§ Entries shown:
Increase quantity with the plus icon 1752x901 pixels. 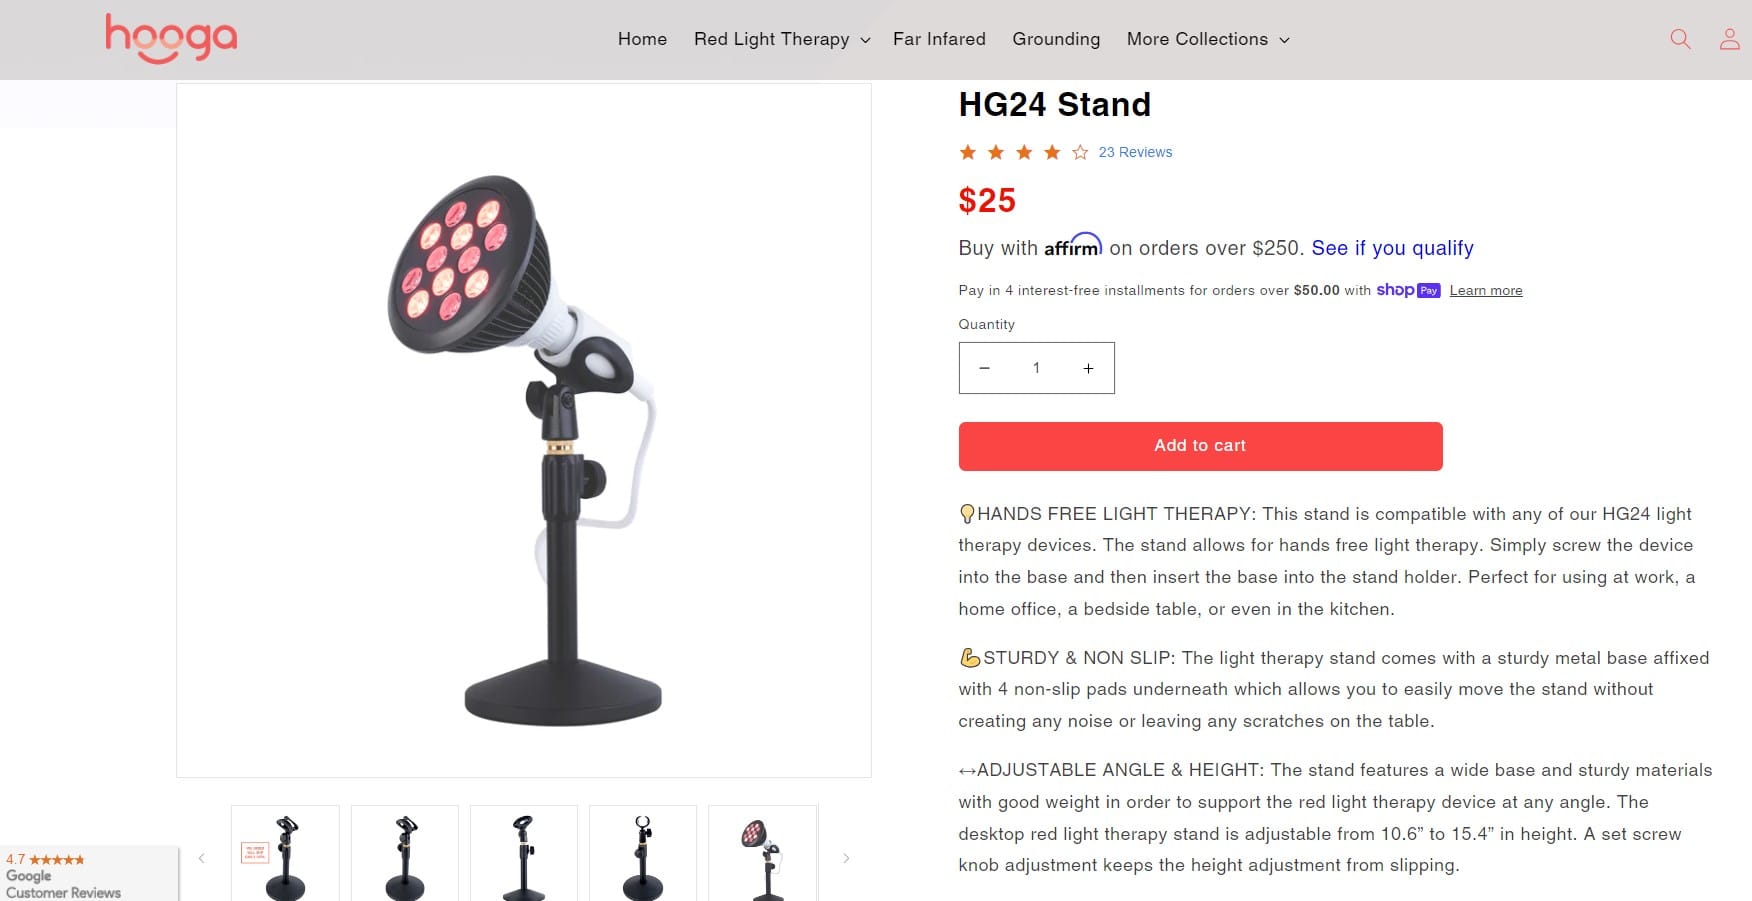[1088, 368]
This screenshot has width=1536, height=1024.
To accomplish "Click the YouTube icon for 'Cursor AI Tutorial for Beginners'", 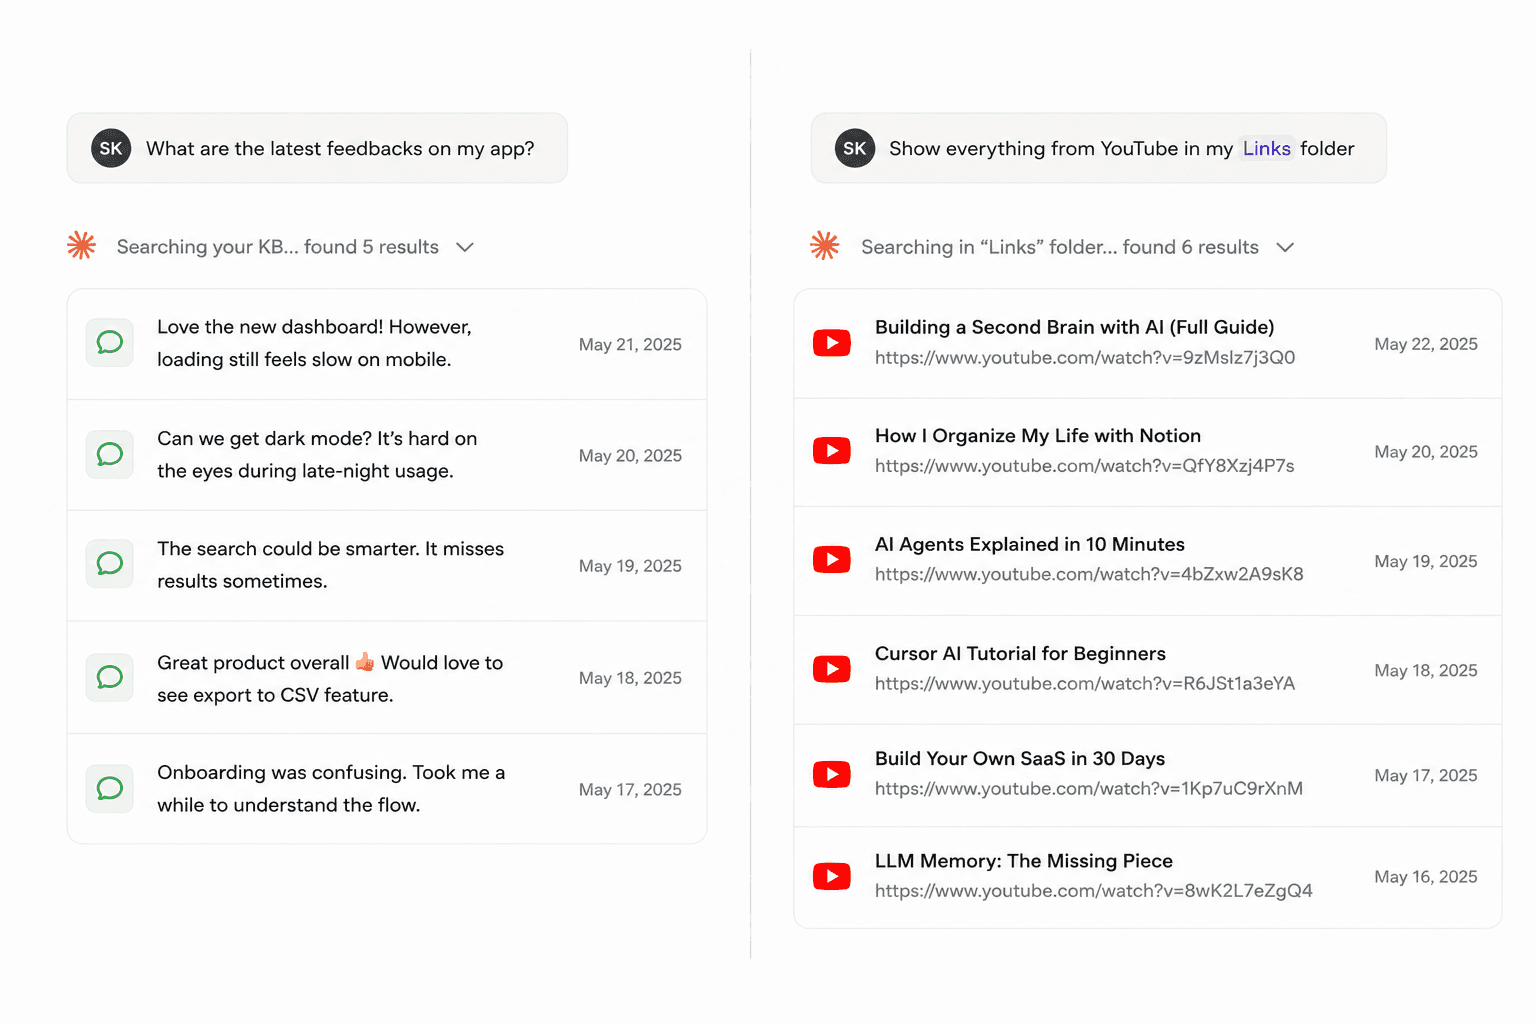I will click(x=832, y=669).
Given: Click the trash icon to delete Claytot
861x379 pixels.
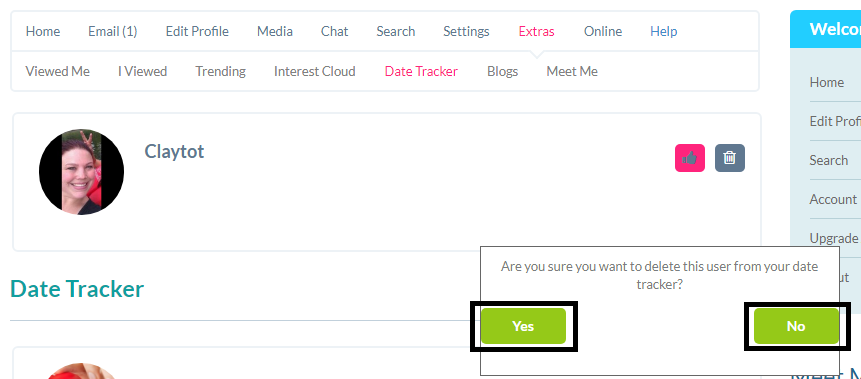Looking at the screenshot, I should pos(729,158).
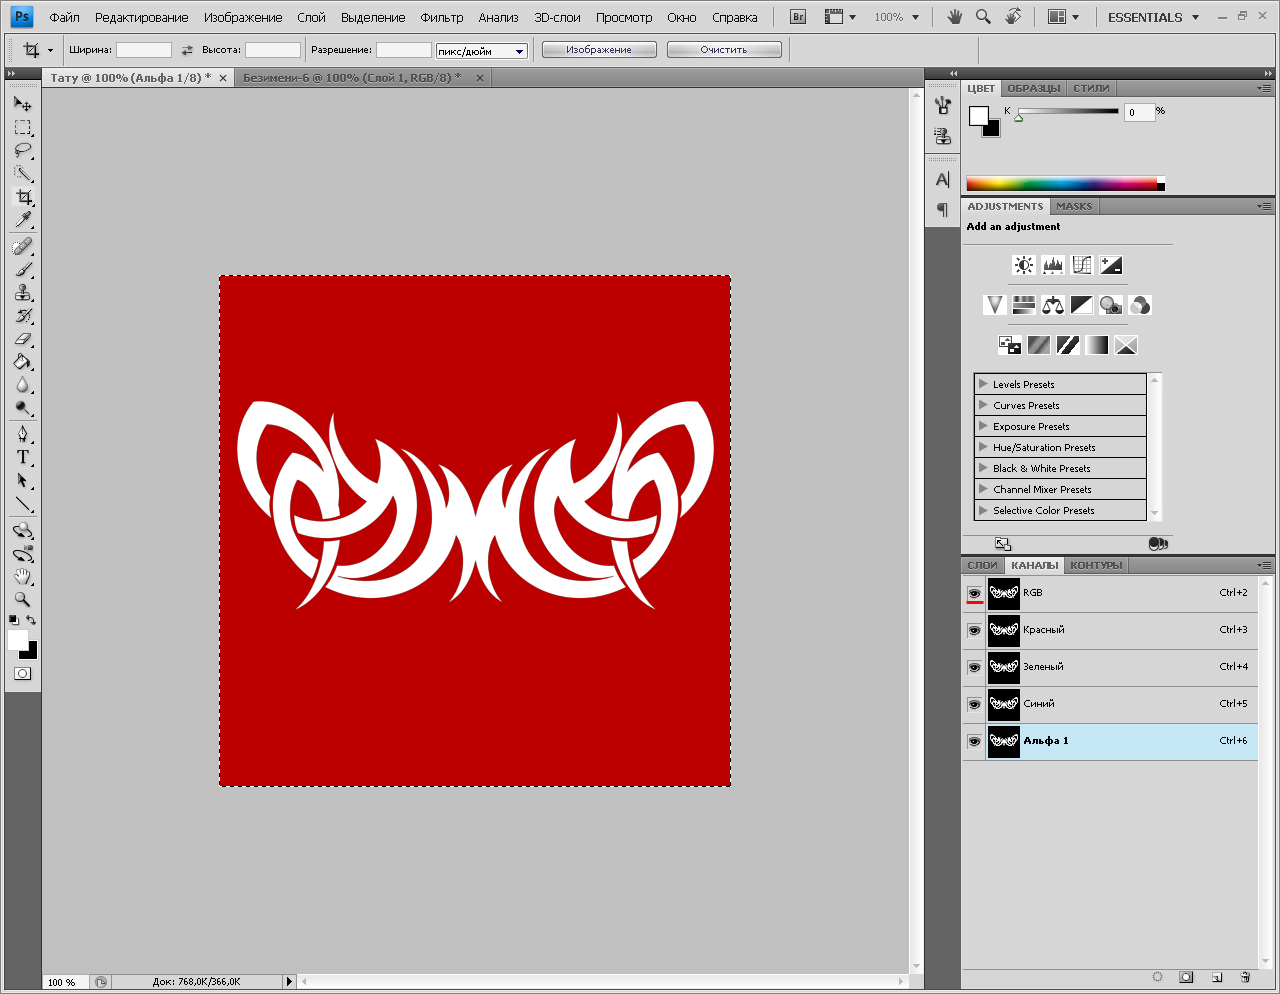Select the Eraser tool
Image resolution: width=1280 pixels, height=994 pixels.
(23, 339)
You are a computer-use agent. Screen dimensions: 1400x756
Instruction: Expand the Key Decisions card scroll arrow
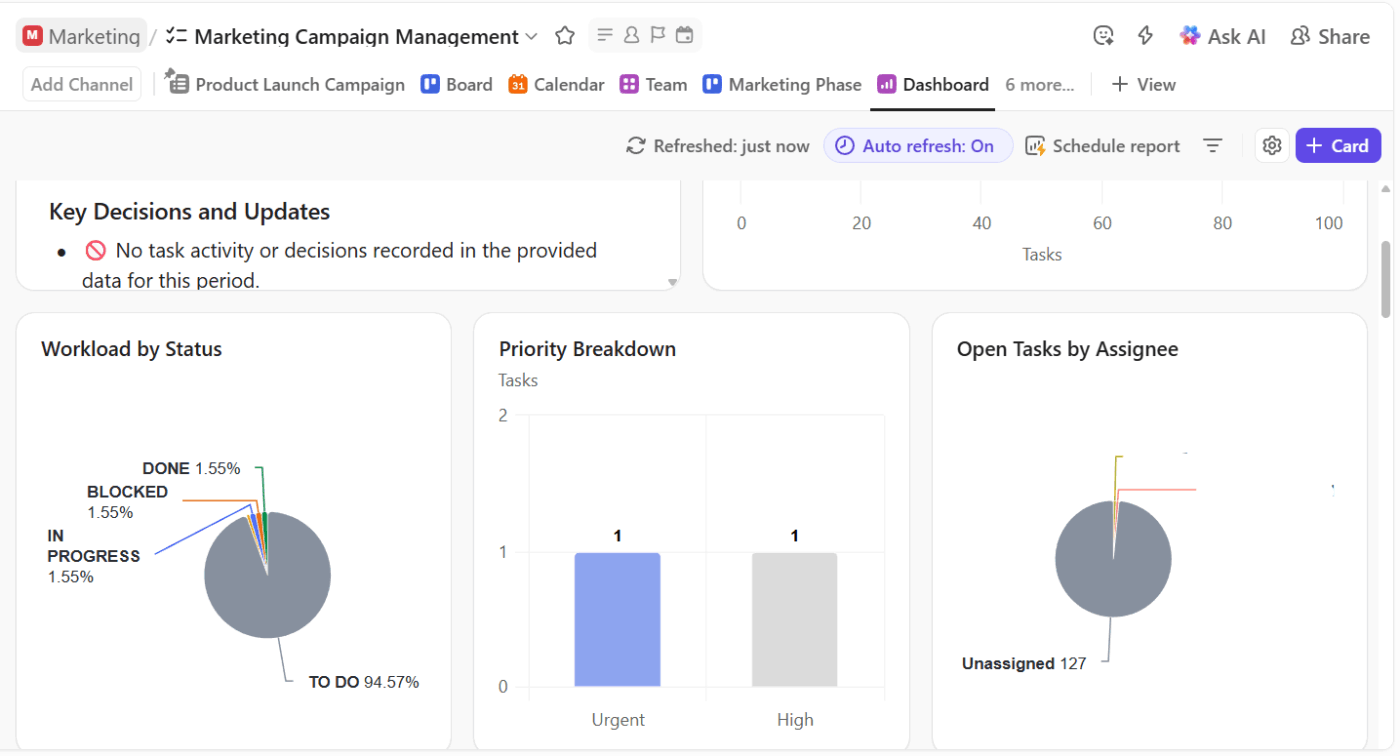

§ Task:
Could you write out again, exactly, the lines from the line containing "You are a computer-use" through the last line of the records above? Leave out the pictures.

§ Answer to this exercise:
You are a computer-use agent. Screen dimensions: 1400x756
Instruction: Expand the Key Decisions card scroll arrow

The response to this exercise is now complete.